Since version 4.1, R introduced a short-hand for defining anonymous functions:

map(c(1,2,3,4), \(x)(1/sqrt(x)))
## [[1]]
## [1] 1
## 
## [[2]]
## [1] 0.7071068
## 
## [[3]]
## [1] 0.5773503
## 
## [[4]]
## [1] 0.5

\(x) is supposed to look like this notation: \(\lambda(x)\). This is a notation comes from lambda calculus, where functions are defined like this:

\[ \lambda(x).1/sqrt(x) \]

which is equivalent to \(f(x) = 1/sqrt(x)\). You can use \(x) or function(x) interchangeably.

You now know a lot about writing your own functions. In the next chapter, we are going to learn about functional programming, the programming paradigm I described in the introduction of this book.

7.9 Exercises

Exercise 1

  • Create the following vector:

\[a = (1,6,7,8,8,9,2)\]

Using a for loop and a while loop, compute the sum of its elements. To avoid issues, use i as the counter inside the for loop, and j as the counter for the while loop.

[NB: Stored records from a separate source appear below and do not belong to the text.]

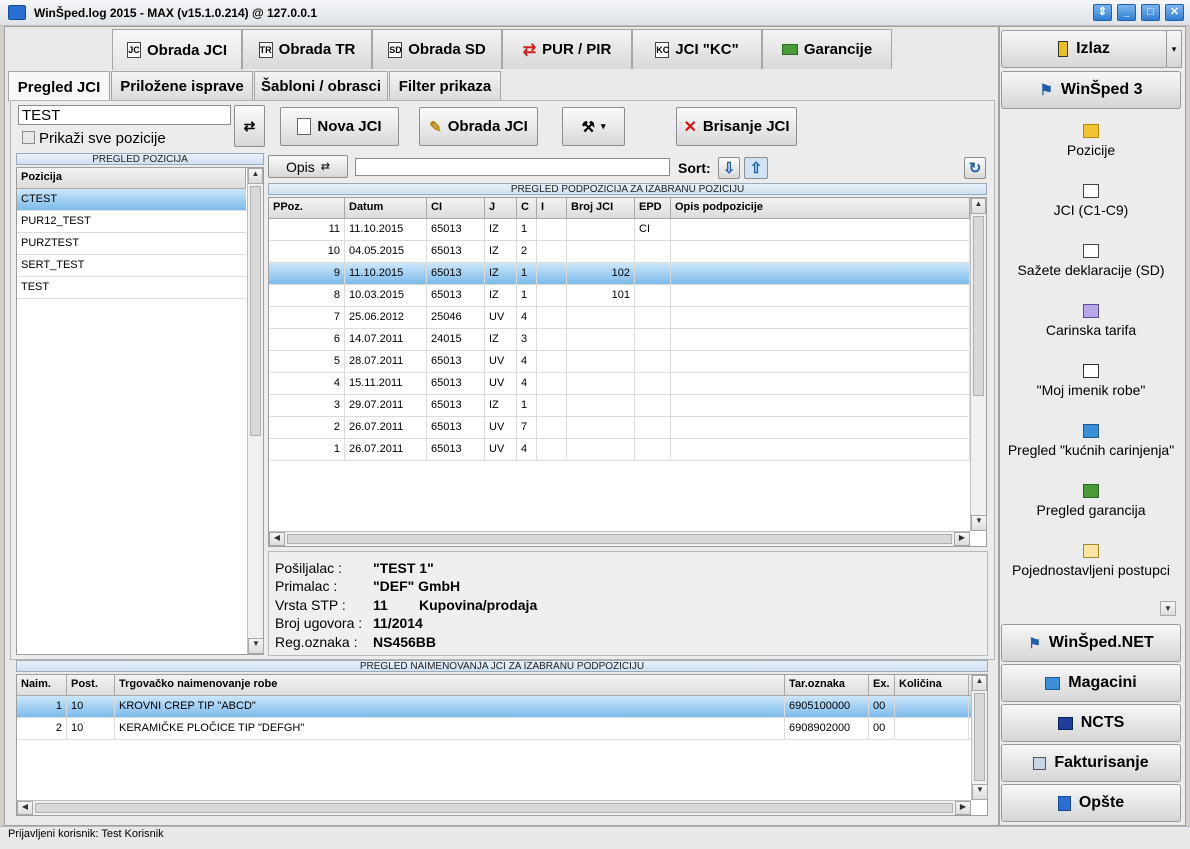  What do you see at coordinates (386, 208) in the screenshot?
I see `column-header: Datum` at bounding box center [386, 208].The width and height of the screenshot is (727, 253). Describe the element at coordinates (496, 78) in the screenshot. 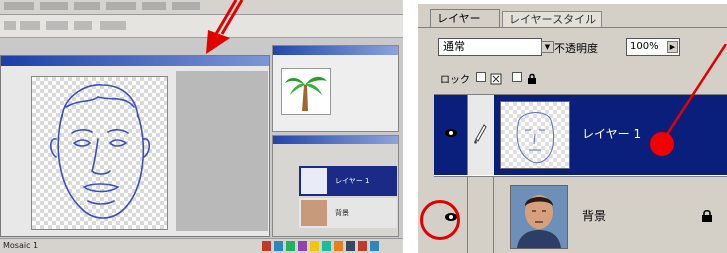

I see `lock-image-icon` at that location.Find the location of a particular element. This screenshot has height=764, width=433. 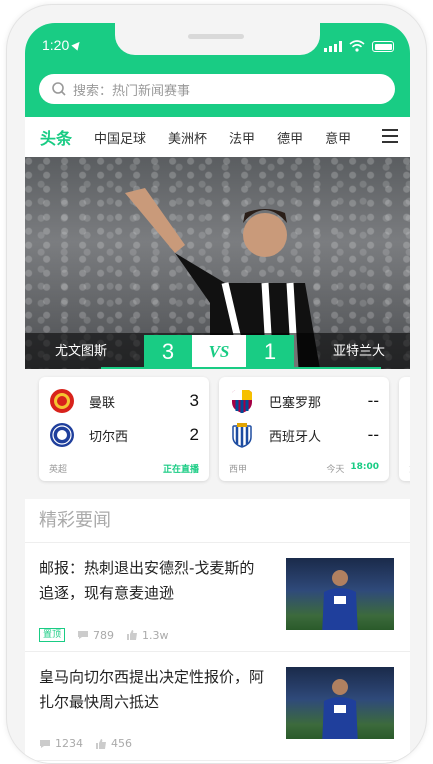

phone-notch is located at coordinates (218, 39).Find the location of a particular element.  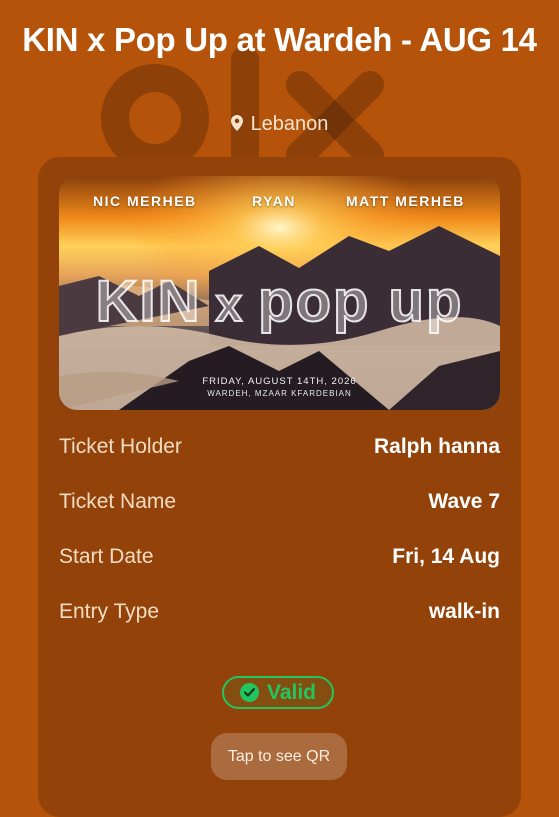

detail-label: Ticket Name is located at coordinates (118, 502).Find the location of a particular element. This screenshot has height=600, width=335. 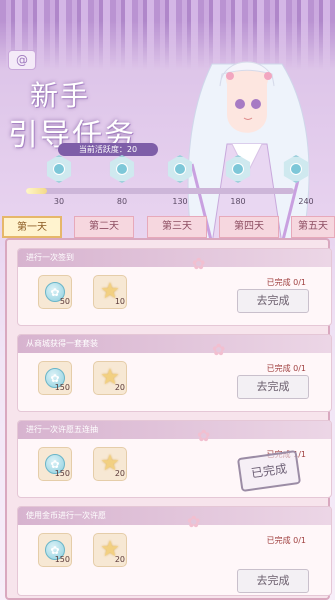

  • How would you achieve that with a functional (a function that takes a function as an argument)?

Exercise 2

  • Let’s use a loop to get the matrix product of a matrix A and B. Follow these steps to create the loop:
  1. Create matrix A:

\[A = \left( \begin{array}{ccc} 9 & 4 & 12 \\ 5 & 0 & 7 \\ 2 & 6 & 8 \\ 9 & 2 & 9 \end{array} \right) \]

  1. Create matrix B:

\[B = \left( \begin{array}{cccc} 5 & 4 & 2 & 5 \\ 2 & 7 & 2 & 1 \\ 8 & 3 & 2 & 6 \\ \end{array} \right) \]

  1. Create a matrix C, with dimension 4x4 that will hold the result. Use this command: `C = matrix(rep(0,16), nrow = 4)}

  2. Using a for loop, loop over the rows of A first: `for(i in 1:nrow(A))}

  3. Inside this loop, loop over the columns of B: `for(j in 1:ncol(B))}

  4. Again, inside this loop, loop over the rows of B: `for(k in 1:nrow(B))}

  5. Inside this last loop, compute the result and save it inside C: `C[i,j] = C[i,j] + A[i,k] * B[k,j]}

  6. Now write a function that takes two matrices as arguments, and returns their product.

  • R has a built-in function to compute the dot product of 2 matrices. Which is it?

Exercise 3

  • Fizz Buzz: Print integers from 1 to 100. If a number is divisible by 3, print the word "Fizz" if it’s divisible by 5, print "Buzz". Use a for loop and if statements.

  • Write a function that takes an integer as arguments, and prints "Fizz" or "Buzz" up to that integer.

Exercise 4

  • Fizz Buzz 2: Same as above, but now add this third condition: if a number is both divisible by 3 and 5, print "FizzBuzz".

  • Write a function that takes an integer as argument, and prints Fizz, Buzz or FizzBuzz up to that integer.